The first challenge the development team faced was a big one: Yello’s data is client-owned and must be kept private and contained. Pooling all of it together in one data lake — as is standard practice at most organizations — wasn’t an option.
“We follow compliance requirements to keep our clients’ data in isolation, which means each client’s data has to remain in its own database,” said Neelesh Gupta, a senior data engineer at Yello. The company accommodated these requirements by creating one giant operational-supply data lake to house a collection of client data lakes and databases — an approach that’s atypical in data warehousing.
Additionally, because Yello had given clients the flexibility to ingest different and completely customized datasets, the new reporting solution would also have to process each client’s database and reporting schema individually.
By implementing metadata-driven processing, Data Architect Ganesha Thatapura said they could create a common platform to process multiple clients’ data at scale while maintaining data isolation for compliance. The platform manages each client’s data lake and data warehouse based on a common template and provides for rule-driven customization, per clients’ needs.
The team also had to plan for large discrepancies in the size of their client databases, which range from a few dozen megabytes to hundreds of gigabytes.
“We had to figure out how to build our framework and our first couple of deliverables in such a way that we can easily expand and scale,” Nisenbaum said.
Assembling a user-friendly reporting toolkit
Once the team identified its core challenges — keeping data isolated, while building a reporting tool that could run different schemas and scale to database sizes — they next had to decide on the tools to use.
“We started with several uses to explore different tools,” Gupta said. “This allowed us to see how tools come up across different points and constants that we use with our customers, like multi-tenancy support, security, support of dynamic fields and visualizations.”

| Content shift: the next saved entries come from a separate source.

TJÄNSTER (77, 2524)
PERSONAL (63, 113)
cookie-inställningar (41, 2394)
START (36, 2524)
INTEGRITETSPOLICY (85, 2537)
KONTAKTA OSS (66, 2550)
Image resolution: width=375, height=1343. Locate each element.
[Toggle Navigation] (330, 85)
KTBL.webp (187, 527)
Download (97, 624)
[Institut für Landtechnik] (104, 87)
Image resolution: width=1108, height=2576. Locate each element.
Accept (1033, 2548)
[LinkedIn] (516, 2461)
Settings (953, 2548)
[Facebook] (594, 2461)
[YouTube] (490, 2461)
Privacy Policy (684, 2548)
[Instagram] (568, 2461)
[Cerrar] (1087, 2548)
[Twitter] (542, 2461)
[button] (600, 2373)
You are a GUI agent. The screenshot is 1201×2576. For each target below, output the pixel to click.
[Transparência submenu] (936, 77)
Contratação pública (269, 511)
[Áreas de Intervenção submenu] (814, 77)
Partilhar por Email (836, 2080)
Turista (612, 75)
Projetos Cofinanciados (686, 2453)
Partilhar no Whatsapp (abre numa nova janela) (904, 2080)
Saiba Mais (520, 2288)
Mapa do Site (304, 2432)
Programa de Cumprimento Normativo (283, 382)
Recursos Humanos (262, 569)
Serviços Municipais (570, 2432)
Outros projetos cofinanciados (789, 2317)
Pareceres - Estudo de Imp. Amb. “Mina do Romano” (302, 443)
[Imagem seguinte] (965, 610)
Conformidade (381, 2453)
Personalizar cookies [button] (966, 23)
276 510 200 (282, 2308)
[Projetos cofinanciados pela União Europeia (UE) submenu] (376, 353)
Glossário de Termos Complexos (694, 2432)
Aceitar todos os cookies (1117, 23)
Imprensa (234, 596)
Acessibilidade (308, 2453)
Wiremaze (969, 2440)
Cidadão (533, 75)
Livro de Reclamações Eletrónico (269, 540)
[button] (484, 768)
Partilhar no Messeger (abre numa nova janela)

Upon testing, Yello moved forward with Postgres, as well as AWS’s cloud infrastructure and additional services. Gupta said they enrolled AWS Database Migration Service to copy data from existing operating systems to other databases, AWS’s ETL program Glue for performing any type of transformations on top of existing data and AWS Lambda for orchestration of flowing data.
Because integration and scaling were key considerations — as well as user-friendly visualizations for data — Yello chose Looker, which allows the team to define the underlying schema, metrics and the universe of what’s available for building isolated custom processing at scale.
Then, according to Nisenbaum, the team could drag and drop items to set the framework for a client-issued visualization, allowing for self-service business intelligence.
For achieving performance, as well as to minimize reporting tool dependence, the complexities of metrics calculations were embedded in the data warehouse design, Gupta said. This ensured the major part of the metrics computation time to be part of the batch processing window and, therefore, allow faster access to the metrics at run-time. In addition, Gupta said it provides easier portability of metrics across multiple reporting tools.
‘Rave reviews’ on new dashboards
Now, with the efforts of Nisenbaum, Gupta, Thatapura and others on the team, Yello’s participating clients can harness the power of data themselves through self-service business intelligence. According to Yello, the new dashboards have earned rave reviews from early adopters who are excited about their potential to increase visibility and accelerate decision-making.
With their new data infrastructure and reporting tool already in place, the development team will continue to roll out dashboards for other categories of data, beyond just event metrics.
“This and other projects that take advantage of Yello’s newfound data capabilities will keep our team busy — and deeply connected to Yello’s mission of connecting recruiters and college students — for the foreseeable future,” Nisenbaum said.